Für die Rettung sei entscheidend, dass die kurzfristigen Verbindlichkeiten aufgebracht werden könnten. Dies könne im Rahmen einer Umschuldung geschehen, mit der Bank sei der Vorstand in Verhandlungen. Allerdings müsse klar sein, dass dies neue Tilgungen zur Folge habe und der geplante Jahresüberschuss von 8000 Euro, der möglich sei, davon aufgezehrt würde.

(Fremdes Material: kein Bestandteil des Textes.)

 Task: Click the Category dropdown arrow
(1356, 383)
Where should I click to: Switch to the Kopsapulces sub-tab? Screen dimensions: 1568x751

Es stünden „fünf ganz ganz harte Jahre bevor“. Daher machen auch andere Anstrengungen wie ein symbolischer Sportplatzverkauf Sinn. Auf Grund der Situation beschloss die Versammlung die Vertagung der Entlastung sowie der Wahlen zum geschäftsführenden Vorstand auf eine außerordentliche Mitgliederversammlung Ende September zu verschieben, um bis dahin dem Gremium die Möglichkeit zu geben, den Karren aus dem Dreck zu ziehen. Ortsvorsteher Nufer brachte es zum Ende der Sitzung auf den Punkt: „Wenn viele guten Willens sind, müsste es gehen“.